Understand that the financial pressures on doctors are beyond anything they have ever been. It used to be they would see, maybe, 20 patients in a day (21 minutes average per patient). That meant they could spend a good deal of time with you to answer your questions. Now, if they want to stay in business (and we need them to!), they must see more like 50 patients in a day (8 minutes per patient) or they won’t have enough income. If they don’t stay in business, we won’t have a doctor to see — and that is already a problem — a shortage of doctors in many areas of medicine. We patients need to adjust our expectations, respecting a doctor’s time constraints.

Knowing you have less time with your doctor, prepare well to see him. Make a concise list of symptoms to report and a concise list of questions to ask. Manage your doctor’s expectations by telling him you have those lists. When he interrupts you (within an average of 18 seconds into your meeting) — then ask him politely not to interrupt. Remember — he’s used to interrupting, so you need to let him know that’s not acceptable.

Do not allow your doctor to provide an instant diagnosis. Make him think outside the box. When he provides you with a diagnosis, ask “what else can it be?” and ask him to explain why it isn’t the alternatives.

Approach your care in a collaborative way. If you have looked up symptoms or diagnoses or treatments on the internet, then warn your doctor that you want to discuss your findings. Manage his expectations that you want to have that discussion but that you are willing to make it a short discussion.

Comply with your co-decided next steps. If you and your doctor agree on what those next steps are going to be, then you have no excuses but to comply. If you run into problems, let your doctor know immediately, otherwise he will think it’s your fault that you aren’t getting better.

Here is some advice for doctors:

Please understand — I GET that you have less time per patient. I GET that your reimbursements squeeze you. I GET that you went to med school and the internet didn’t. I GET that patients are demanding more from you when you have only less time to give. I GET that your practice approach has had to shift with these new realities. I offer this advice to make your lives easier:

You will be less inclined to find problems with your patients if you begin to respect them more. They are sick or hurt. They are scared. They are looking to you for answers and guidance. You are treating them like cattle. You are interrupting them. You aren’t thinking outside the box. And yes, I realize that in fact, if you don’t do it right the first time, you just get paid a second (or third) time for doing it again. But respecting your patients should still come first.

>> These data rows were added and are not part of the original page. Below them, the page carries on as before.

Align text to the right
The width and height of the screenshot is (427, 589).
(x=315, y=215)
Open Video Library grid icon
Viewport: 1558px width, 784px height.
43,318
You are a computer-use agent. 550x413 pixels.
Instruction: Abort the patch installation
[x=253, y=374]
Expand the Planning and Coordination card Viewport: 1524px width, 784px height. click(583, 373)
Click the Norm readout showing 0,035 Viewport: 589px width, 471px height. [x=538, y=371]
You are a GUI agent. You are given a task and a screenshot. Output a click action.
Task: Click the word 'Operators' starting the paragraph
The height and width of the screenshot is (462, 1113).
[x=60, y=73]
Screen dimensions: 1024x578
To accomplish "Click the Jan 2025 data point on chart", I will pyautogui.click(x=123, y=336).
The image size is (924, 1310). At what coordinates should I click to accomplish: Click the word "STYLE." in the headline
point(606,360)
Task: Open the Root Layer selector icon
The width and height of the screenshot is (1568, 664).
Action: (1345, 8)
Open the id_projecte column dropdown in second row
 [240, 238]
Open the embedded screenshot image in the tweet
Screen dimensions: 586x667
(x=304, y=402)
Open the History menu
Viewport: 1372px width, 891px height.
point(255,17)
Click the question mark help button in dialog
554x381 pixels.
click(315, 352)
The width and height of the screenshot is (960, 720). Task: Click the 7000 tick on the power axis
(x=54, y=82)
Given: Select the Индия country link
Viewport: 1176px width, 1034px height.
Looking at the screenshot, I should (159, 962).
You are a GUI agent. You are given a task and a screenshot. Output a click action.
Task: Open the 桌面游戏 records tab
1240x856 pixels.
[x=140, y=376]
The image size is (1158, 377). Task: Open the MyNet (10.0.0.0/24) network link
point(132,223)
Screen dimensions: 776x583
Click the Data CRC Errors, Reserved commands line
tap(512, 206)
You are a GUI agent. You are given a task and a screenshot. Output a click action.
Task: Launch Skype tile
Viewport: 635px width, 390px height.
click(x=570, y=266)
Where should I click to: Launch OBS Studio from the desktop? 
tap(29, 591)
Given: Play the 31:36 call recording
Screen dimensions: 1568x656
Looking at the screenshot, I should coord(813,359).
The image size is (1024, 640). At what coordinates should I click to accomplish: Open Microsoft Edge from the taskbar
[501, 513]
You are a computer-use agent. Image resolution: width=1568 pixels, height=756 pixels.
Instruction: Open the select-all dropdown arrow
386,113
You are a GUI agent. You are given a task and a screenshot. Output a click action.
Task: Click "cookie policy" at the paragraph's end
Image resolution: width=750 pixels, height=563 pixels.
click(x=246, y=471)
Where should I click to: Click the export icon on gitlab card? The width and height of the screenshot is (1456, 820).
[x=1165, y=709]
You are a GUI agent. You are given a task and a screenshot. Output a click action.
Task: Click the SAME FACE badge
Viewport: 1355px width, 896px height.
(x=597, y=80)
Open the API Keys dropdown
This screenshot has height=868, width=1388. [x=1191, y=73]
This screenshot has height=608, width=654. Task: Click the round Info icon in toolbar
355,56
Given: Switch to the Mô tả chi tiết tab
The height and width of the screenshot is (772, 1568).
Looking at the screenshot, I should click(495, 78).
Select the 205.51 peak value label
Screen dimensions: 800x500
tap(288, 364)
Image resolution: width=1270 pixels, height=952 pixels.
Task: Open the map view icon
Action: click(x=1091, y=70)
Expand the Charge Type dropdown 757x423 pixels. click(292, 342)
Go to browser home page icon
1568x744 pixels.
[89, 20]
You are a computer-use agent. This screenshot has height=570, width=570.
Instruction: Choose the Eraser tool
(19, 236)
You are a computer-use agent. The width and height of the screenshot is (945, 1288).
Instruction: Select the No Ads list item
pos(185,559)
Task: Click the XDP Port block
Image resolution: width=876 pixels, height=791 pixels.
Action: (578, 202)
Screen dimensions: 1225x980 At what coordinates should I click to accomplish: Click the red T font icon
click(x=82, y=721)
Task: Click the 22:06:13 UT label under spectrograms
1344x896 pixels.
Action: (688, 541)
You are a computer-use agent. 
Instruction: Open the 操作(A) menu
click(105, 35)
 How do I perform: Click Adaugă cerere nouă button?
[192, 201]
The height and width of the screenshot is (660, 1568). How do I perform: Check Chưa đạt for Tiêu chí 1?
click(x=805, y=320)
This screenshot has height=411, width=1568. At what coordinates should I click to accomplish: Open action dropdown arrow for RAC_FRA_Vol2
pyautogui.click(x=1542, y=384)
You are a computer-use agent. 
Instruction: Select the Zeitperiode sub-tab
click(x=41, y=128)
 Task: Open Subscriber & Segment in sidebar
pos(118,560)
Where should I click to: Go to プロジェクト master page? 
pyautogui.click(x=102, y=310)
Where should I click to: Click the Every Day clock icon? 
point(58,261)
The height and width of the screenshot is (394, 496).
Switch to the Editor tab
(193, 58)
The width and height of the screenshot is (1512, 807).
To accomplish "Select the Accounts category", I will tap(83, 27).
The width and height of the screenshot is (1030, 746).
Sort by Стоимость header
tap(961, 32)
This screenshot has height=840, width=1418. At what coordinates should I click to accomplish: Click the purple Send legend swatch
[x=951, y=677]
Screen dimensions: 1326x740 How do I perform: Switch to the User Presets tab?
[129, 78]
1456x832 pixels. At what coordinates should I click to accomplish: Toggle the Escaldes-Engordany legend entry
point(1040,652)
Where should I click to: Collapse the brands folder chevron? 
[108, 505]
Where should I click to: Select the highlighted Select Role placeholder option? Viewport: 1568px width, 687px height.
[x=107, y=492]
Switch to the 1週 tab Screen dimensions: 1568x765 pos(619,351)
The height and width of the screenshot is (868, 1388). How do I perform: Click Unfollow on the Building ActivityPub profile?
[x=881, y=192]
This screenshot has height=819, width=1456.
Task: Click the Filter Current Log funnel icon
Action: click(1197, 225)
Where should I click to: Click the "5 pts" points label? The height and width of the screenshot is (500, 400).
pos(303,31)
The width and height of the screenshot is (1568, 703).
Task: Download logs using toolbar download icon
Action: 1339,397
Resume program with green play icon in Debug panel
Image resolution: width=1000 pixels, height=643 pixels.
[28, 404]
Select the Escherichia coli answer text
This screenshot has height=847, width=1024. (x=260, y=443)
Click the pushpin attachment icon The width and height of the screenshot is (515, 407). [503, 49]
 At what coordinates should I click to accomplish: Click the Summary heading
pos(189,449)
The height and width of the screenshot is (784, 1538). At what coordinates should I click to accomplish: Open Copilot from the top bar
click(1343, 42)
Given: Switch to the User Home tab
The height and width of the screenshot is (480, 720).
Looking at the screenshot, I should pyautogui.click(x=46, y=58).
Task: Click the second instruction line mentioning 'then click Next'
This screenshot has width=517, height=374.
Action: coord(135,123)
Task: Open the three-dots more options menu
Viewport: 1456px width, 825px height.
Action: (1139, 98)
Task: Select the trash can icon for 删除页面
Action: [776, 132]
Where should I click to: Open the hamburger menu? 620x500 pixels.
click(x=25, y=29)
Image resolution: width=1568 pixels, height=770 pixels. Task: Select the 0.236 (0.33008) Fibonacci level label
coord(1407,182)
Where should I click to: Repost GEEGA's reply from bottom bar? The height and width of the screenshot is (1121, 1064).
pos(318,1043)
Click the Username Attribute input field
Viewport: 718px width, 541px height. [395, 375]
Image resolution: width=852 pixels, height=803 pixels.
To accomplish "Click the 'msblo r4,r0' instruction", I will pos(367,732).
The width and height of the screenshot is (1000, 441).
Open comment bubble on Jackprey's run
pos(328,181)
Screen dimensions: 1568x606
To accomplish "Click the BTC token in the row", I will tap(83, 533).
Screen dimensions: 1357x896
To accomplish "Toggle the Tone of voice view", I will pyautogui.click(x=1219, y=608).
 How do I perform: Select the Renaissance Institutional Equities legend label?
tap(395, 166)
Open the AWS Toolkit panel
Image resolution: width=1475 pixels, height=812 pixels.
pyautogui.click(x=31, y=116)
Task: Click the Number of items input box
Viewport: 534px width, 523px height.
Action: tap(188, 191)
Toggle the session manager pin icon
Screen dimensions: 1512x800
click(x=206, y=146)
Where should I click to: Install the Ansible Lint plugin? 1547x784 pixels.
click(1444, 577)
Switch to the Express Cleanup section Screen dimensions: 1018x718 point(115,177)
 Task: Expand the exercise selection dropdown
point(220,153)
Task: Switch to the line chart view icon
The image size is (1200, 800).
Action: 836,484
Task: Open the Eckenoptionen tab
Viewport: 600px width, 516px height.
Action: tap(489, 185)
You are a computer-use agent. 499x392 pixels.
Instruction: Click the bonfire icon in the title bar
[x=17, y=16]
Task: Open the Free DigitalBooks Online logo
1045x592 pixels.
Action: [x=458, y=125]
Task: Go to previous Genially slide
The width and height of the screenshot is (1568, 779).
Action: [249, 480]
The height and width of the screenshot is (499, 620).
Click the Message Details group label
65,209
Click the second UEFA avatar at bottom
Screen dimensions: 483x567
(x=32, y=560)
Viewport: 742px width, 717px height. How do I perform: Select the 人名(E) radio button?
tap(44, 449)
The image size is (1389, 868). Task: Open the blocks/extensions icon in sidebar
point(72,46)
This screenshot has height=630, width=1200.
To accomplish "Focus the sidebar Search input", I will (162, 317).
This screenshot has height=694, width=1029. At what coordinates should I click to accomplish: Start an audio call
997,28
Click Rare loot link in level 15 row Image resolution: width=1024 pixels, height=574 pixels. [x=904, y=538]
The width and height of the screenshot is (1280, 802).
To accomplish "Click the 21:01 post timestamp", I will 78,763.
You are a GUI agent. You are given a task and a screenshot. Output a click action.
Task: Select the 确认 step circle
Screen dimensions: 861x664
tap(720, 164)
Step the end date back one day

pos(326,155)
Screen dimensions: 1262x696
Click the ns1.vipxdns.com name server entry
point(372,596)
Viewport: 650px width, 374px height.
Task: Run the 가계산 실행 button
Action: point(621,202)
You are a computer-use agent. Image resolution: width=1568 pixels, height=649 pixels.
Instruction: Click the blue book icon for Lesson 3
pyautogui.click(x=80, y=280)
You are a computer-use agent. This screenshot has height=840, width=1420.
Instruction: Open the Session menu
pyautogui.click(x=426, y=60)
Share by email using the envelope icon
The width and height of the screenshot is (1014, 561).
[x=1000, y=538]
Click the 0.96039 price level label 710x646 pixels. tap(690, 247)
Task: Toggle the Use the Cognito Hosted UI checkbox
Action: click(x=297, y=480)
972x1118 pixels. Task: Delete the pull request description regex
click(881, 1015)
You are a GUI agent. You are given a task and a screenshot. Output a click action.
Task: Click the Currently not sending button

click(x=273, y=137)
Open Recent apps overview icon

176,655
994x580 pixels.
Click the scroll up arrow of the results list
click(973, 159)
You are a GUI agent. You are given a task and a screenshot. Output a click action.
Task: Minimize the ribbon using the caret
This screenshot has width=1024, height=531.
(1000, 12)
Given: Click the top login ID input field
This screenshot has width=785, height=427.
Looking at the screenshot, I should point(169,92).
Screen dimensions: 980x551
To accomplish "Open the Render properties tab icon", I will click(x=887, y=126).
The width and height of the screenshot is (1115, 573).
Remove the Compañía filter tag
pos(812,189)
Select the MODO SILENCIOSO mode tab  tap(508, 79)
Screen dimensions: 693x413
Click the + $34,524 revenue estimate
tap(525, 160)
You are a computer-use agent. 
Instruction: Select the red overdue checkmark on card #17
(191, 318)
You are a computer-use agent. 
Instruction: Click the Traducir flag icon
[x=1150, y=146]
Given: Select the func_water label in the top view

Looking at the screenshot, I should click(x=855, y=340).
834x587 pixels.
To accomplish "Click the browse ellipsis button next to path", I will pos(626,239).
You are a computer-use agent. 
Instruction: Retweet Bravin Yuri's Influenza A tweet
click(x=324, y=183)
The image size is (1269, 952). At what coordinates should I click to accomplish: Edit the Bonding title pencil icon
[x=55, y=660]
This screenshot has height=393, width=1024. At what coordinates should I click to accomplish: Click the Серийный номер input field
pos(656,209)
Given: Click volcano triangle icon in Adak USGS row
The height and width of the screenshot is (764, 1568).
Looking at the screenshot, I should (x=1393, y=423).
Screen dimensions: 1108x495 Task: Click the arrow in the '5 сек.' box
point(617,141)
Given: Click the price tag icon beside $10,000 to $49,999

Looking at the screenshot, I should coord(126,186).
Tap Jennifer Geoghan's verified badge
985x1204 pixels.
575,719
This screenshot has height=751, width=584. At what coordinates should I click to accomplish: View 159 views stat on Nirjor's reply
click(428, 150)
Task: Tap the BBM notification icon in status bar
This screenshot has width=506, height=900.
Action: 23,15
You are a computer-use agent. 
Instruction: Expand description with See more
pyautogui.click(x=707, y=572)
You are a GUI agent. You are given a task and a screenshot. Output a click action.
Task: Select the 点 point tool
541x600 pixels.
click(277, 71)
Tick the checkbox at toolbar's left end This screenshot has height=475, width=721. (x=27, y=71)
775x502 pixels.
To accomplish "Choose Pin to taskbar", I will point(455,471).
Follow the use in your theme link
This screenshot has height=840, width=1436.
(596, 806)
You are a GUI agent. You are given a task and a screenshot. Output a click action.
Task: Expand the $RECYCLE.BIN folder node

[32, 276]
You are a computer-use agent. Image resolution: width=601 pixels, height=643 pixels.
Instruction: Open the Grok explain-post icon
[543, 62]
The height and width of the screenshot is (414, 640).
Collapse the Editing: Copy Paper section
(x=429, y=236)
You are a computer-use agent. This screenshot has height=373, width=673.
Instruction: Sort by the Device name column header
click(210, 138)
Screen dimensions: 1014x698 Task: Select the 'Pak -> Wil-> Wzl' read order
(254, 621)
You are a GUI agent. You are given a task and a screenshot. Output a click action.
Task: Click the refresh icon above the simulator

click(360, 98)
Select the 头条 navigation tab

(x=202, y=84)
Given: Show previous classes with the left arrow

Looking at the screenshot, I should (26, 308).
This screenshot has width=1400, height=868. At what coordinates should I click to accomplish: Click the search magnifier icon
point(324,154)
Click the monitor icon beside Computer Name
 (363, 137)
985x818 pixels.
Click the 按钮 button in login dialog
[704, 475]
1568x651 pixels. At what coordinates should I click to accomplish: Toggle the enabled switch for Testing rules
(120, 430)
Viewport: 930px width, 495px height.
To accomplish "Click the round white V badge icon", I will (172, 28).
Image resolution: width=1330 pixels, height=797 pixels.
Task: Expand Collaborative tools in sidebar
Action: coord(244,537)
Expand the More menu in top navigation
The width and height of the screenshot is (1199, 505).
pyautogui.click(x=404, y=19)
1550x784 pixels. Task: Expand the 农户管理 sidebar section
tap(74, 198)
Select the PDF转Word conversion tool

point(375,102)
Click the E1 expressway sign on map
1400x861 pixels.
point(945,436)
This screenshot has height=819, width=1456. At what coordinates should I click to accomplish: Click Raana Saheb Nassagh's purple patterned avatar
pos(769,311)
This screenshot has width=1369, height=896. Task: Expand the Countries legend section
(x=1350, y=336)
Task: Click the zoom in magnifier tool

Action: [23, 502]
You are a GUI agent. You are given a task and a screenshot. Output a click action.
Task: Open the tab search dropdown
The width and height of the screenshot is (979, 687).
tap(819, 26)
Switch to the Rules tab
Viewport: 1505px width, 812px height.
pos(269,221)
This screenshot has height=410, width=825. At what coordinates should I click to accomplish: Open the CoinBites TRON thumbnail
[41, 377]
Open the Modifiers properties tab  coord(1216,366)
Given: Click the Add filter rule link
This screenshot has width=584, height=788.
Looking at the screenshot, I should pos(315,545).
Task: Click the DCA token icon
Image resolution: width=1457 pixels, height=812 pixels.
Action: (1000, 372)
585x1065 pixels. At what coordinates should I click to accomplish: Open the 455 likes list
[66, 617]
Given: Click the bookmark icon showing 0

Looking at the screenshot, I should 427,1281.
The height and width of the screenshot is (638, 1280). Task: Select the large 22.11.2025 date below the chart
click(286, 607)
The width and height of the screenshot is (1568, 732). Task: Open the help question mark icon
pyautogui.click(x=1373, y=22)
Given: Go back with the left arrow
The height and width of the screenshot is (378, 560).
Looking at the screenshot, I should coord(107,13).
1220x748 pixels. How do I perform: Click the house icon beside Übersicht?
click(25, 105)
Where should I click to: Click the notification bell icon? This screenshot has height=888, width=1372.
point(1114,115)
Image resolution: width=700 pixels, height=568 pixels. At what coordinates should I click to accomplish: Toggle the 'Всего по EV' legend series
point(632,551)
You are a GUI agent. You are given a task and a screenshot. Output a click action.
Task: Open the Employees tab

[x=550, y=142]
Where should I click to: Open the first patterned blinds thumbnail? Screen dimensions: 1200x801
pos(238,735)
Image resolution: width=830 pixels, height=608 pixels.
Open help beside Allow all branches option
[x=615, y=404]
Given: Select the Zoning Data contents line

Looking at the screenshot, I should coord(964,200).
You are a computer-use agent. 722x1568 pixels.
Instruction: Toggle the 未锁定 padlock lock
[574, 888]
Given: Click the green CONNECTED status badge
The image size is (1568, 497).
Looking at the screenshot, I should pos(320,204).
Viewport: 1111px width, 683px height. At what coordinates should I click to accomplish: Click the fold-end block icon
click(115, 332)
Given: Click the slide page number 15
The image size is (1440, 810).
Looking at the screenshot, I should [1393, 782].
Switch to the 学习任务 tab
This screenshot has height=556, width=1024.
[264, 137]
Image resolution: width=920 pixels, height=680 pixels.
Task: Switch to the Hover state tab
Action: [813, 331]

Respect also means it’s time to stop interrupting. I GET that you are interrupting because you know your time is so short — but don’t. If you want to speed things up, then tell your patient that’s what you are doing. “Mr. Jones, please tell me quickly what you learned because I want to spend our time finding the answers for you.”

Understand that the internet is here to stay. It’s not going away. Instead of fighting it, or getting upset with it, why don’t you guide your patients’ use of it? Manage their expectations about YOUR reactions. Provide them with a flyer about the use of the internet that asks them not to bring you stacks of printouts, and guides them to good websites for their use?

When patients don’t get better, don’t automatically assume it’s because they didn’t comply. Yes, I GET that compliance is a big issue — but assuming non-compliance is once again, a respect issue. You can get to that information by asking gentle questions mixed in with symptom or test result questions. By assuming non-compliance, you instantly put your patient on the defensive, and that throws up more roadblocks.

Advice for all:

Next time you are tempted to complain about your doctor, or your patient — ask yourself if the basis stems from communication, or if it stems from time/money constraints. In either case, the “fix” is not the opposite party, the “fix” is your approach. Take a deep breath — then see if you can fix it.

That’s what fixers do. Because complaints and blame don’t get us anywhere.